◆ Requirements: Repeat the lines exactly, from the line containing "Click the 查看更多 link in reminders" through the last line of the records, both included, and leave out the pictures.

◆ Task input:
※
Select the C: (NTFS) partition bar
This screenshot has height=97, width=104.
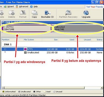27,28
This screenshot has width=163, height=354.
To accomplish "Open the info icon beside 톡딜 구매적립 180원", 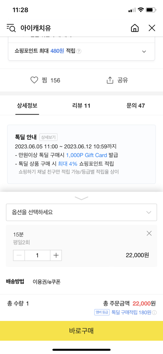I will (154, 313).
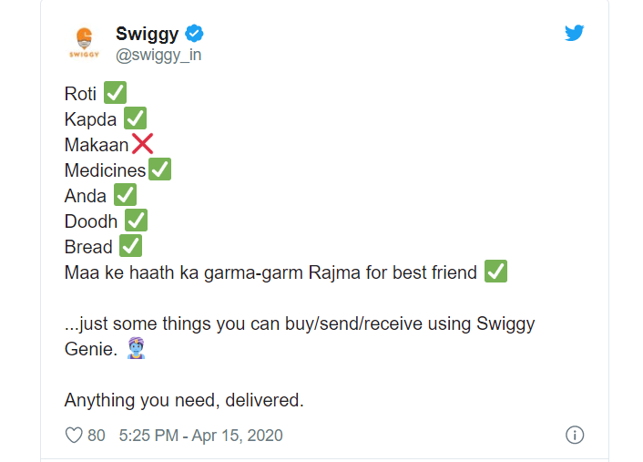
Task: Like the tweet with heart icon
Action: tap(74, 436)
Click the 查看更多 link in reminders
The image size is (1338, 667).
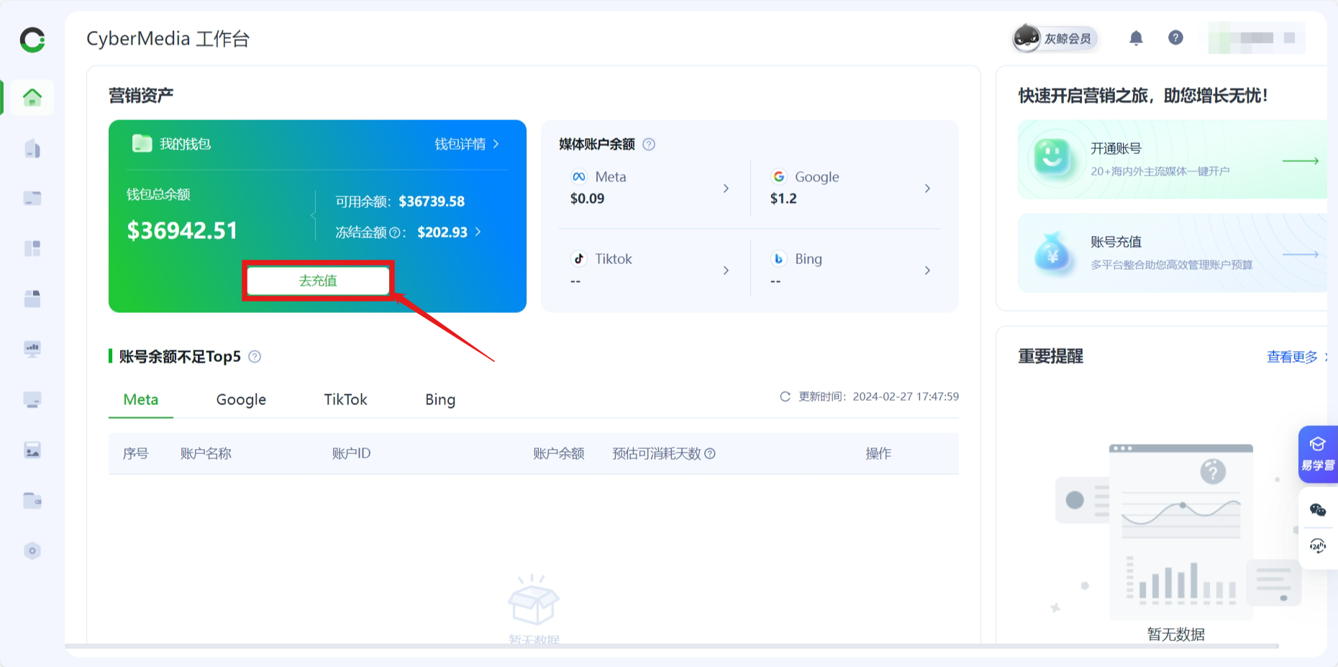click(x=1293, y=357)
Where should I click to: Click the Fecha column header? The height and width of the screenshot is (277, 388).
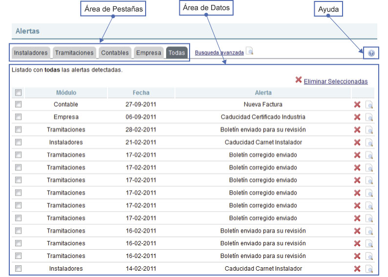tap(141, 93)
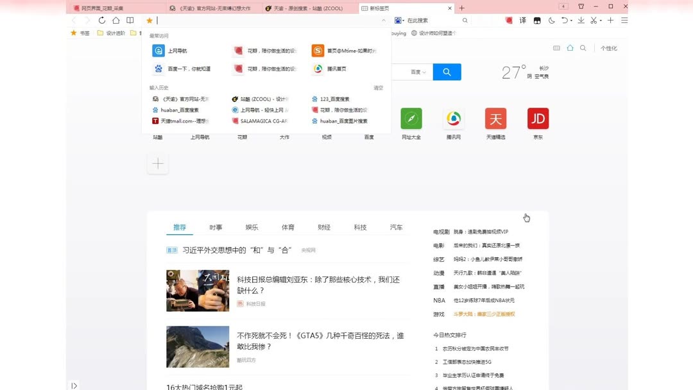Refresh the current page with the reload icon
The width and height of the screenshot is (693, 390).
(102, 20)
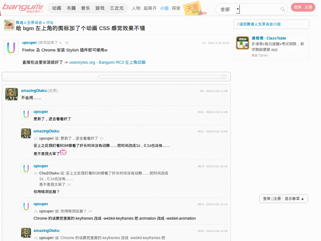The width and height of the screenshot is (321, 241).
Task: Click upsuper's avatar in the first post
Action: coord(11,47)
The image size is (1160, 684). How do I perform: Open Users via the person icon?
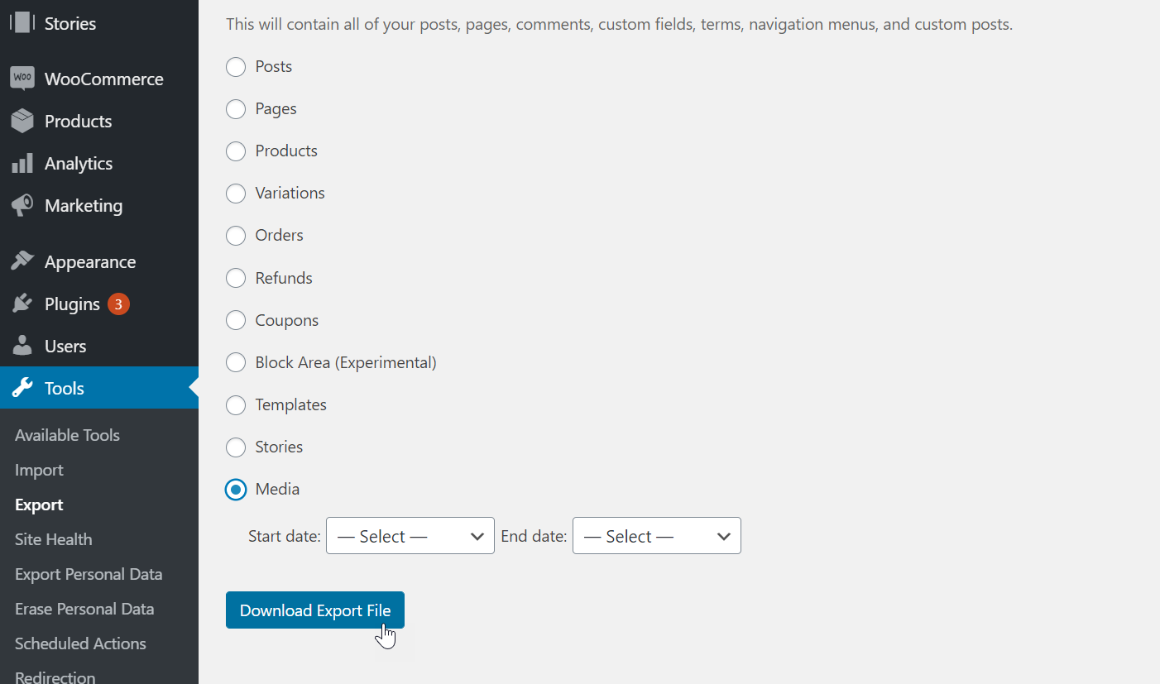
※
◆ Problem solution:
Click the 查看更多 link in reminders
The image size is (1338, 667).
click(x=1293, y=357)
Where should I click to: Click the Fecha column header? The height and width of the screenshot is (277, 388).
tap(141, 93)
Refresh the current page with the reload icon
The width and height of the screenshot is (693, 390).
(102, 20)
The width and height of the screenshot is (321, 241).
Task: Click upsuper's avatar in the first post
Action: coord(11,47)
The image size is (1160, 684). How do I perform: Open Users via the person icon?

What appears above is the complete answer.